(Source data begins)

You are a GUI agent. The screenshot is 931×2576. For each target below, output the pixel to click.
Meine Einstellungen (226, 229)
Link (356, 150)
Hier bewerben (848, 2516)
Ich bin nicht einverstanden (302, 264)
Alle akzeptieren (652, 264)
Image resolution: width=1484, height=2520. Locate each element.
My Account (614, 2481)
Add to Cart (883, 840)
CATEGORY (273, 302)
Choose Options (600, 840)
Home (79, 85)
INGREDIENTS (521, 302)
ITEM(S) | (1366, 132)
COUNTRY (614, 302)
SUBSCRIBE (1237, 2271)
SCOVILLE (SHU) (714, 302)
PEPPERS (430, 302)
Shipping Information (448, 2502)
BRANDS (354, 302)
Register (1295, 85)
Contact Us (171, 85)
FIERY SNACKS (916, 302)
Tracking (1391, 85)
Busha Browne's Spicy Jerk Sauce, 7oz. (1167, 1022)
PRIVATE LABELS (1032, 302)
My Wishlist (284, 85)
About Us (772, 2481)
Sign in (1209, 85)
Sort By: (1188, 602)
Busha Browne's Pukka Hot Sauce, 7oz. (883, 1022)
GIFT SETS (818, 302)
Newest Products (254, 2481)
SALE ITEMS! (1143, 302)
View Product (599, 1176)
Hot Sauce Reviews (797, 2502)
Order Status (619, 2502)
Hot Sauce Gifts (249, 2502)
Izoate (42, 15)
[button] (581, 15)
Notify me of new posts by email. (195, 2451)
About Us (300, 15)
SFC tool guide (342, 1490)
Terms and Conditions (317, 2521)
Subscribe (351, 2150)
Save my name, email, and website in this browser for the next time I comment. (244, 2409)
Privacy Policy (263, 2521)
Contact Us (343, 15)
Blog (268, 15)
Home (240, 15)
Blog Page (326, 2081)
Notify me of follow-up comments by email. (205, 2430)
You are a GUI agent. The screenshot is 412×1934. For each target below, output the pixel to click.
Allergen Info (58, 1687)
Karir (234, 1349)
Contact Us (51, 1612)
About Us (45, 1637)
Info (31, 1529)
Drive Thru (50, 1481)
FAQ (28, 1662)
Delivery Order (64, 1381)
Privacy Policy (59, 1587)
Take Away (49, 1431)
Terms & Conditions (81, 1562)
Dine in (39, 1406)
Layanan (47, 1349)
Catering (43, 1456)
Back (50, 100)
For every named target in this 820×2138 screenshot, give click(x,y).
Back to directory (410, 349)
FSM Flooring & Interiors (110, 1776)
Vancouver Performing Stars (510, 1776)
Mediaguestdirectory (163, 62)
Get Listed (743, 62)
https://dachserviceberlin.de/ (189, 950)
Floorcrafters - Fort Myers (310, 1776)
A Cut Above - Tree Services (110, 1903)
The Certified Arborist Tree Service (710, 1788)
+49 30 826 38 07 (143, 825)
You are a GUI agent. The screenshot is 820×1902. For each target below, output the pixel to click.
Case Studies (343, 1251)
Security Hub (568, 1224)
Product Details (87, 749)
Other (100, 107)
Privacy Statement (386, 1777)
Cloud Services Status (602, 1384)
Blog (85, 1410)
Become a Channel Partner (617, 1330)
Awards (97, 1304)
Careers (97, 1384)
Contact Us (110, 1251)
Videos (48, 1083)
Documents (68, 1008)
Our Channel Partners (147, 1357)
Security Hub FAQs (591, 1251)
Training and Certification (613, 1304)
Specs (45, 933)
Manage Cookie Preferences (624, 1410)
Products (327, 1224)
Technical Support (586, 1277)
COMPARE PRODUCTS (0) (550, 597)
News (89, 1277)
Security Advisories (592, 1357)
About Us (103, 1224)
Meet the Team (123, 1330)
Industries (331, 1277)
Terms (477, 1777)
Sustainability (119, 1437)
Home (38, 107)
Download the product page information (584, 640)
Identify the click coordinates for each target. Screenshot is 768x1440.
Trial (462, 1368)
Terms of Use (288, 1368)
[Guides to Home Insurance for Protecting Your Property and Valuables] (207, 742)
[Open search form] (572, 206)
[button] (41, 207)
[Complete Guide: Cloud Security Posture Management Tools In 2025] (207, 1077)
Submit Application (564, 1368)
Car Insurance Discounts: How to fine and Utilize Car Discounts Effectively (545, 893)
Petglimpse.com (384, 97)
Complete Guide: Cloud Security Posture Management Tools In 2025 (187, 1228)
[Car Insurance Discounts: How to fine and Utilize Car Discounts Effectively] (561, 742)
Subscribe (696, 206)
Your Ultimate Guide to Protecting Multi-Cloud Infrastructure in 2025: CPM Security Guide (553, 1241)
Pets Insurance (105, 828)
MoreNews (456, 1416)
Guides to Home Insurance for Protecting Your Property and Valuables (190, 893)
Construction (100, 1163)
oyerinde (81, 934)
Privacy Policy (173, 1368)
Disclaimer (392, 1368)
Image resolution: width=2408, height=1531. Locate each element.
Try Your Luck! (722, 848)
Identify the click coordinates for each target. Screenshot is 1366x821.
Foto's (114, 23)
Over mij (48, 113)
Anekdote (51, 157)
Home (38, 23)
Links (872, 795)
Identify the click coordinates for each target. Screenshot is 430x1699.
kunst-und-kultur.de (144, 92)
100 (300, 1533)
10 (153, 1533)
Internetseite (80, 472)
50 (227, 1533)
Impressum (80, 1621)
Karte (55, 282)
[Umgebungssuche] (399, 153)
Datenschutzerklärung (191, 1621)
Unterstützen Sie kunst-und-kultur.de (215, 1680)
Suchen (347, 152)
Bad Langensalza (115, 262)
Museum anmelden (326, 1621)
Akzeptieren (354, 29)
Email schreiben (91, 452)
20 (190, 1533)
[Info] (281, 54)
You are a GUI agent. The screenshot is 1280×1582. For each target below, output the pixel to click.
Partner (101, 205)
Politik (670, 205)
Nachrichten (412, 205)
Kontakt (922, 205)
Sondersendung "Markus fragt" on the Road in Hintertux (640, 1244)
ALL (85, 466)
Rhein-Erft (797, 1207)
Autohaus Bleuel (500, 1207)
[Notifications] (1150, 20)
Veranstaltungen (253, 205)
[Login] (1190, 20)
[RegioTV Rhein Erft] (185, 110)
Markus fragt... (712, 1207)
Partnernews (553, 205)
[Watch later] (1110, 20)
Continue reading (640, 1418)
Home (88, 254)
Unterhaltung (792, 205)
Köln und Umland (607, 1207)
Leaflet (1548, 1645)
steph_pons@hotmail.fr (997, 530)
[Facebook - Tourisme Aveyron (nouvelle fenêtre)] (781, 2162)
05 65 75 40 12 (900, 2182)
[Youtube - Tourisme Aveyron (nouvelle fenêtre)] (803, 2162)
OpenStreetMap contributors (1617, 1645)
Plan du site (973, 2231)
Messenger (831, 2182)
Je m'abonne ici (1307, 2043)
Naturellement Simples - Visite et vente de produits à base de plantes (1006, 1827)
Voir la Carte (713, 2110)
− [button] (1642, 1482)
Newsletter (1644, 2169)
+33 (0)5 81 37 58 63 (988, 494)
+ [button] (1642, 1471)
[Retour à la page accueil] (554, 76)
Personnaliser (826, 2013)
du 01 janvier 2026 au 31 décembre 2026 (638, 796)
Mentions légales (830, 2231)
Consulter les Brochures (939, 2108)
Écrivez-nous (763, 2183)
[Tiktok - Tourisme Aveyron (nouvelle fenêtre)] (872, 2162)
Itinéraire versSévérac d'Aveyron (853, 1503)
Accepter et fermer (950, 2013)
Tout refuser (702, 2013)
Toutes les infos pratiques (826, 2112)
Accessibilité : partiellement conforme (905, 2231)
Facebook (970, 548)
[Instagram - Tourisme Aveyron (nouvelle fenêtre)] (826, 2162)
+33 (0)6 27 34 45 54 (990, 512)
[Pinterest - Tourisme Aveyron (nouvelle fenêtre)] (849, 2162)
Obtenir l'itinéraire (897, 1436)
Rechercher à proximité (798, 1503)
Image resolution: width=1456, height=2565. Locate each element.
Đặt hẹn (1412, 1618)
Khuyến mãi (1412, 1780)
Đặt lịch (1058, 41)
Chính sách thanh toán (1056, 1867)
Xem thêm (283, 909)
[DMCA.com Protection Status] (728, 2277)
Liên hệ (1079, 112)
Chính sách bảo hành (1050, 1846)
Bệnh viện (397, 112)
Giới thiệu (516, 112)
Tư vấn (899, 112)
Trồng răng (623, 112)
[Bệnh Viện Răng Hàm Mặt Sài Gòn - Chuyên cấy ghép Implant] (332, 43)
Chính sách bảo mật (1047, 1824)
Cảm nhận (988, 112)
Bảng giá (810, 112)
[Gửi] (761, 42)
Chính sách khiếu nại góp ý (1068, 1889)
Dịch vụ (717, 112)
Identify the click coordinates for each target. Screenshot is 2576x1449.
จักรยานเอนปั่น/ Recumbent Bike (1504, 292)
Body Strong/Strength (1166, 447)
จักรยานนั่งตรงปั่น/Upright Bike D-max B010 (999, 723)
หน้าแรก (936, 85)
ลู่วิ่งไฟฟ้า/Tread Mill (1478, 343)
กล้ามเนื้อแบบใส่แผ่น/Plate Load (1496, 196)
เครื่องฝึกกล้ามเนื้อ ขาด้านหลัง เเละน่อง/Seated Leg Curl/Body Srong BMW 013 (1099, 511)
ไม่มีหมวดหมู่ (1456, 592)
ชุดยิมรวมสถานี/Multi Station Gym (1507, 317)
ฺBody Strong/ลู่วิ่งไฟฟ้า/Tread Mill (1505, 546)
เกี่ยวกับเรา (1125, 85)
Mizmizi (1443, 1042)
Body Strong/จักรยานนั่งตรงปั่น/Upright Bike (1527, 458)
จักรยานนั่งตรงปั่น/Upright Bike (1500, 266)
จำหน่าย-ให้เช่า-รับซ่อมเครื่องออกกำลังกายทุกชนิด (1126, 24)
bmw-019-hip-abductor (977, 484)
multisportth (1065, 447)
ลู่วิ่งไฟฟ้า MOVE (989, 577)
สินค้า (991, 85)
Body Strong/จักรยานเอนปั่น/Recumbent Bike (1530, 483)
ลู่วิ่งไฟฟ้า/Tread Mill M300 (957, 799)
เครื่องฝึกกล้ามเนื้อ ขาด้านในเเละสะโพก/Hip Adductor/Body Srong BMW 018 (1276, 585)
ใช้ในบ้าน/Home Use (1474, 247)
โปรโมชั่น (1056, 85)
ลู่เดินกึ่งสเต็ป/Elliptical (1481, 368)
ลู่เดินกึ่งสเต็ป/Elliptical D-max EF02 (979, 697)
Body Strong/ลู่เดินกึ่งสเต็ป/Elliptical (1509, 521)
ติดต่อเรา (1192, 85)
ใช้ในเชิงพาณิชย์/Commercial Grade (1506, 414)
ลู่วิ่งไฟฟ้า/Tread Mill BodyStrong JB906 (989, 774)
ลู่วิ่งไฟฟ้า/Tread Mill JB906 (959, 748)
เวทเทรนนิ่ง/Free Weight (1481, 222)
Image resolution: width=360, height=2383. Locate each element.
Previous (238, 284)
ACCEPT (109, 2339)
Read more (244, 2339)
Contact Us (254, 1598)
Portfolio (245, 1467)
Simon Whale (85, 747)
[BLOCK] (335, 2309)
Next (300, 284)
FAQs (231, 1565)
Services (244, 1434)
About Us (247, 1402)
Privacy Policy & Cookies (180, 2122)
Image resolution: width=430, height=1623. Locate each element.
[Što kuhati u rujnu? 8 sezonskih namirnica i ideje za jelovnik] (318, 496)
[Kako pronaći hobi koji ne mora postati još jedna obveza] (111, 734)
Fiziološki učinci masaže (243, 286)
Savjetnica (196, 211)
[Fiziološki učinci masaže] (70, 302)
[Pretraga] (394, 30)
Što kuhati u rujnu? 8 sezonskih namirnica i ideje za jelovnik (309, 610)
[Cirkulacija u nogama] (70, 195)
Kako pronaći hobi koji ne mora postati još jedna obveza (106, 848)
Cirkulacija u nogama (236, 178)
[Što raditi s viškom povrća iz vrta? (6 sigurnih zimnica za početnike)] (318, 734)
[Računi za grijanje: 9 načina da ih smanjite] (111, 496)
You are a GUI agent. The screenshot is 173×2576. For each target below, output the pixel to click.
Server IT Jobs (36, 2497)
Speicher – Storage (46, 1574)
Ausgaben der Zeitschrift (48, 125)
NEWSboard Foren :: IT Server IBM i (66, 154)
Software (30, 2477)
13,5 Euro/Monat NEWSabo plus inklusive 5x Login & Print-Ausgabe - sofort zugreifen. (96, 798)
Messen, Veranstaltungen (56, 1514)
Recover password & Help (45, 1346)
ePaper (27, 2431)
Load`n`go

(Source data ends)

Whichever lines of the data include the word "Contact", pull them out.

Contact Us (171, 85)
Contact Us (343, 15)
Contact Us (51, 1612)
Contact Us (110, 1251)
Contact Us (254, 1598)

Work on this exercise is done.